(Beginning of SOURCE INFORMATION)

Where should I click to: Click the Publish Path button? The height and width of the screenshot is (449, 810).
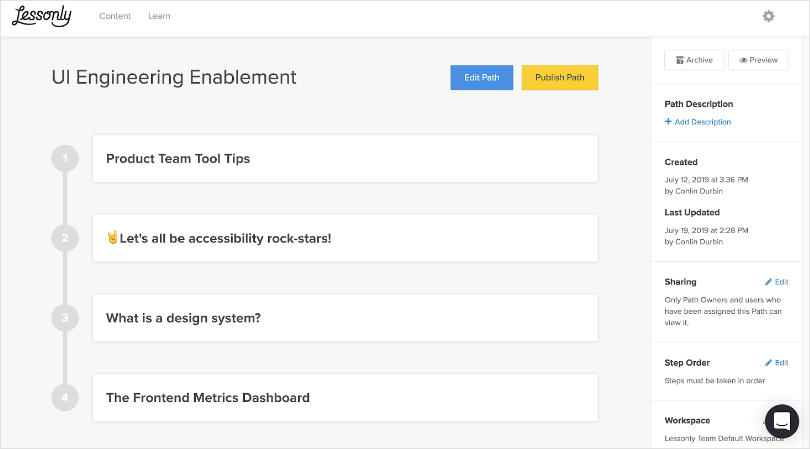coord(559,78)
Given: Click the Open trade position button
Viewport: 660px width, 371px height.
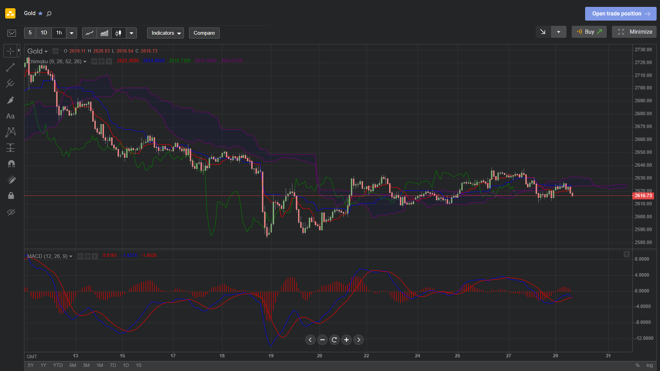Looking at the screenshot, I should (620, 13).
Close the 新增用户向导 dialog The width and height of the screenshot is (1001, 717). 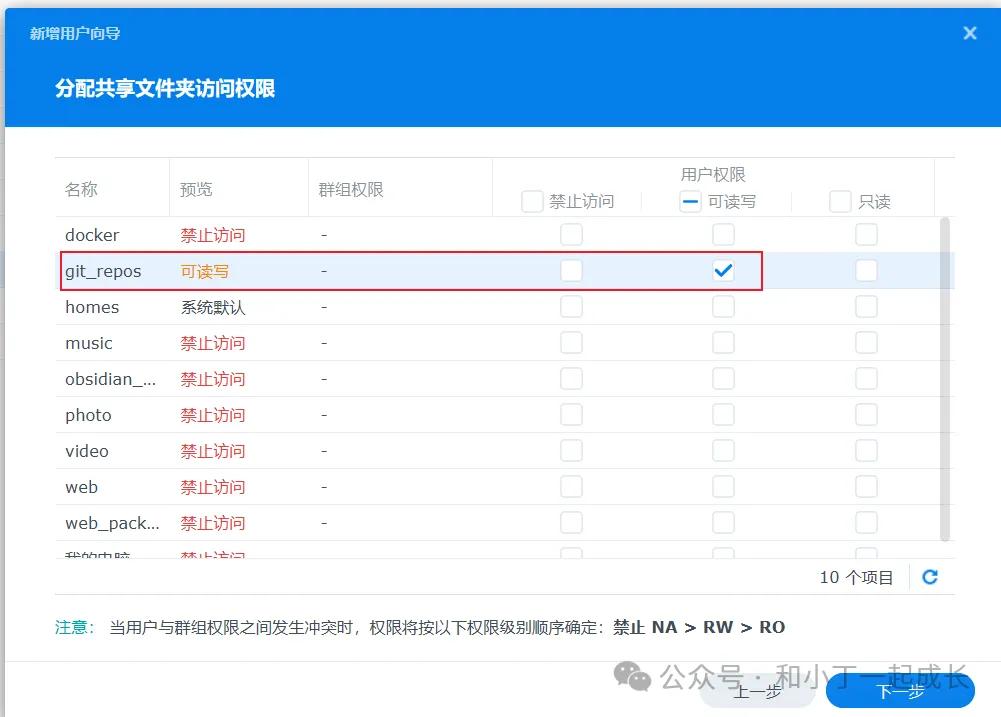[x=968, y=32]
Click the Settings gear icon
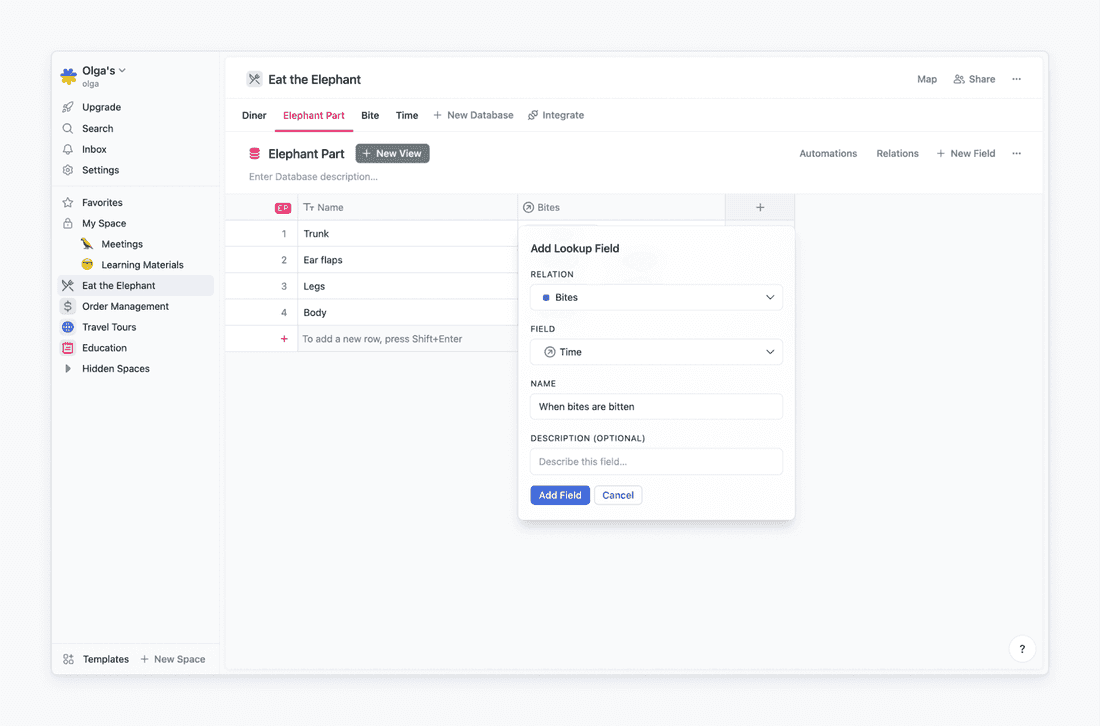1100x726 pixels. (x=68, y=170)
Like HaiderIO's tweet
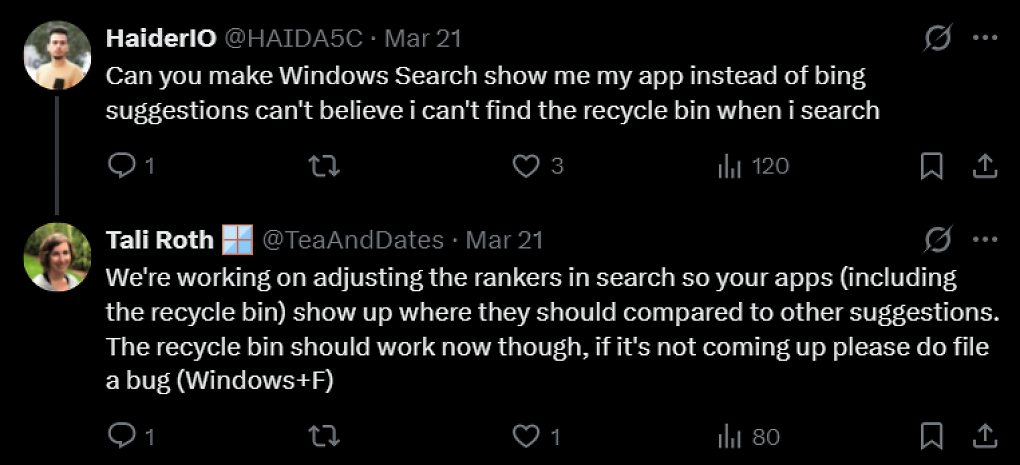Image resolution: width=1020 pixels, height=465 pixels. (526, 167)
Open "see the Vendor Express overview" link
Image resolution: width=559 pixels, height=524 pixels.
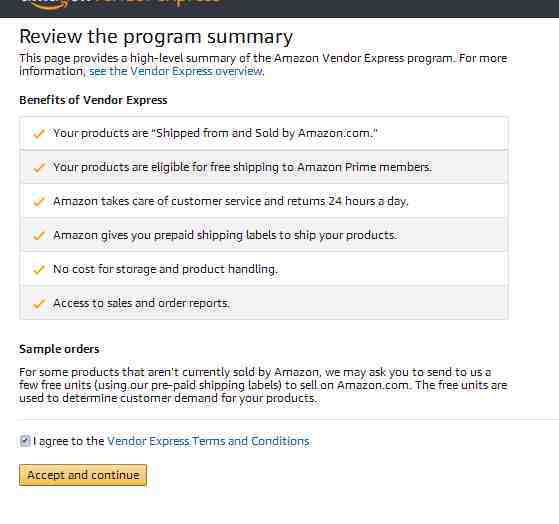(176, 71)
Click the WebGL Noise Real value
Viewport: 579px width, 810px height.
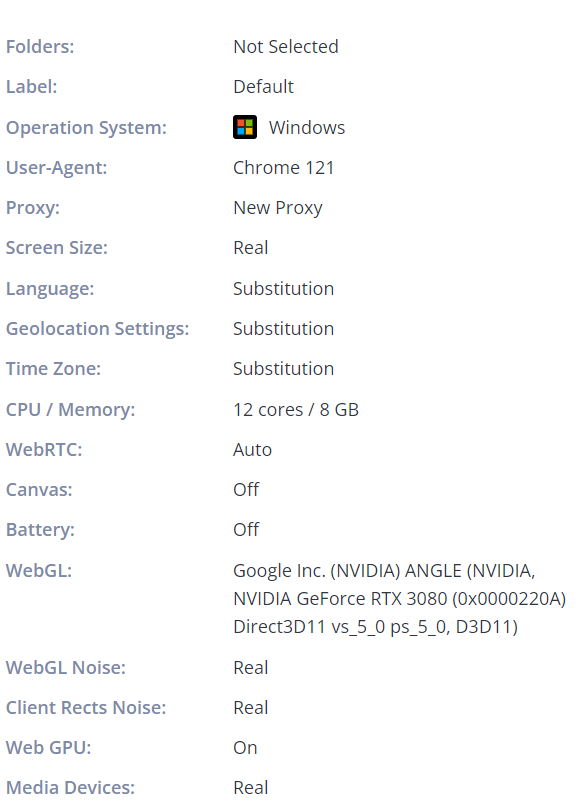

(End of SOURCE INFORMATION)

ASSIGNMENT: Please return only the lines from the one holding "Like HaiderIO's tweet" through the end of the data, both ends included; do not copy any pictures.

WRITTEN SOLUTION:
Like HaiderIO's tweet
Image resolution: width=1020 pixels, height=465 pixels. (526, 167)
Open "see the Vendor Express overview" link
Image resolution: width=559 pixels, height=524 pixels.
(176, 71)
Click the WebGL Noise Real value
Viewport: 579px width, 810px height.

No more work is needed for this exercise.